Ao chegarmos à cafeteria, pedi um café preto para mim e um cremoso com profiteroles para a pequena Marie. Já acomodados em nossas cadeiras, comecei a observar seu rosto pequeno e delicado. Seus lábios carnudos deviam ter um sabor tão... tentador. Ela começou a corar sob meu olhar fixo. Isso apenas intensificava meu desejo de "devorá-la" com os olhos. Ela tomou um gole de seu café e saboreou os profiteroles.
— Um centavo pelos seus pensamentos? — Sua pele ganhou novamente um tom rosado.
Era realmente surpreendente como ela conseguia ruborizar tão intensamente, dada sua tonalidade de pele. Como reagiria aos meus tapas? Às palmatórias? Ficaria com esse mesmo tom carmesim?
— Gosto de café cremoso. É minha bebida preferida — ela murmurou em explicação.
— Você tem namorado? — Minha pergunta pareceu intensificar seu rubor. Excitante.
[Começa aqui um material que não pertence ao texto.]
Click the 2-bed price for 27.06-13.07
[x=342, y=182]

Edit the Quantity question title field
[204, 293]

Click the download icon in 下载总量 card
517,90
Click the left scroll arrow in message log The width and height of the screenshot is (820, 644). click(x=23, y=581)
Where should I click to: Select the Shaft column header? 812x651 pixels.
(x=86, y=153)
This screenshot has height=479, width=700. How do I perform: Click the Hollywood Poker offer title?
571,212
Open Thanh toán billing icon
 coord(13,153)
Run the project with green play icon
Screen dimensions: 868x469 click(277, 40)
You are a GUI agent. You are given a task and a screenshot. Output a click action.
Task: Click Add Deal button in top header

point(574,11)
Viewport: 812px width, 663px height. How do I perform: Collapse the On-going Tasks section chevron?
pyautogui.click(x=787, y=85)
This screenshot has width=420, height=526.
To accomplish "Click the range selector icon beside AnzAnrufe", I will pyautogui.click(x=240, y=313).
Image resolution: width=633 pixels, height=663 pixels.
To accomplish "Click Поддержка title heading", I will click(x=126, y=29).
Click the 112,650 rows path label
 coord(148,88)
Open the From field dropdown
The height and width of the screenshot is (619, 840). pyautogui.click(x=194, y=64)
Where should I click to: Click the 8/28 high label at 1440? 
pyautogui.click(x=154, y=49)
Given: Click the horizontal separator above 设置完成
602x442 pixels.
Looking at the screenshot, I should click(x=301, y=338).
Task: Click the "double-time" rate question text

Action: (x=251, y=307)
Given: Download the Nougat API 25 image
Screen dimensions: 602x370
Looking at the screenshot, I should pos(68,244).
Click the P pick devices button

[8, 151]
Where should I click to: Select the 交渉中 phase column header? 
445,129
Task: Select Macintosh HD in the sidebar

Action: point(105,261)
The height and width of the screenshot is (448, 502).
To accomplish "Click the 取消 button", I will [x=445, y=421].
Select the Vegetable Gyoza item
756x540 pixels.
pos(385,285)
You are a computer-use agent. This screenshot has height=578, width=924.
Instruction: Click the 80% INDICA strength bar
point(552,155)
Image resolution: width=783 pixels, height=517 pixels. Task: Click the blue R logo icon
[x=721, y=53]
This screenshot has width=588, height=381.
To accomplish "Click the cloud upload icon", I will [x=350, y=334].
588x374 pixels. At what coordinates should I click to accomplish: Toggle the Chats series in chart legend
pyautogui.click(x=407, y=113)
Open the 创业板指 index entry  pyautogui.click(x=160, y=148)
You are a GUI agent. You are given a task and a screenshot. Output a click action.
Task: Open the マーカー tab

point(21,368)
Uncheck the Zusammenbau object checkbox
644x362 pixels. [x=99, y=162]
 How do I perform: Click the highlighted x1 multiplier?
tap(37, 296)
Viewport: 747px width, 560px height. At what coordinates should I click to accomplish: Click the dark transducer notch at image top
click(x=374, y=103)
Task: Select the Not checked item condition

— Não tenho — ela sussurrou.
— Você quer um?
— O... quê? — Ela franziu a testa, em uma leve desaprovação. — Não. Eu não quero — ouvir isso me agradou imensamente, pequena Marie.
— Você fica nervosa perto de todos os homens ou apenas perto de mim? — Ela corou novamente.
— Por que está me perguntando isso? Não me sinto nervosa perto de você! — respondeu, tropeçando nas palavras.
— Sério? — Ela assentiu com a cabeça. — Então não olhe para baixo. Gosto de ver seu rosto.
— Hm... Por que não me pediu para chamá-lo pelo seu primeiro nome?
Uma boa pergunta, Senhorita Wayne. Isso demonstrava um instinto jornalístico latente, apesar de sua visível timidez.
— As únicas pessoas que usam meu nome de batismo são minha família e alguns amigos íntimos — respondi honestamente. — Você nasceu aqui? —
Obviamente, eu já sabia a resposta, cortesia de um dossiê detalhado sobre sua vida.
— Não, nasci no Rio de Janeiro, no sudeste do Brasil. Mas fui criada na Dinamarca — ela sorriu ao falar, como se as lembranças de casa a aquecessem.
— Que horas começa seu turno?
— Doze horas — ela sussurrou.
— Já está na hora — levantei-me. — Venha, eu a acompanho.
Já eram vinte horas e meus pensamentos ainda gravitavam em torno do nosso... encontro com a doce Marie. Nunca me senti tão atraído por alguém. Será que ela sentia o mesmo? Percebi seus olhares furtivos para minhas mãos algumas vezes. Então esse era o seu fetiche, pequena Marie?
A pequena Marie. Precisava urgentemente possuí-la para ter alguma paz. Mas será que uma vez seria suficiente? Esse pensamento me assustava com uma intensidade inesperada.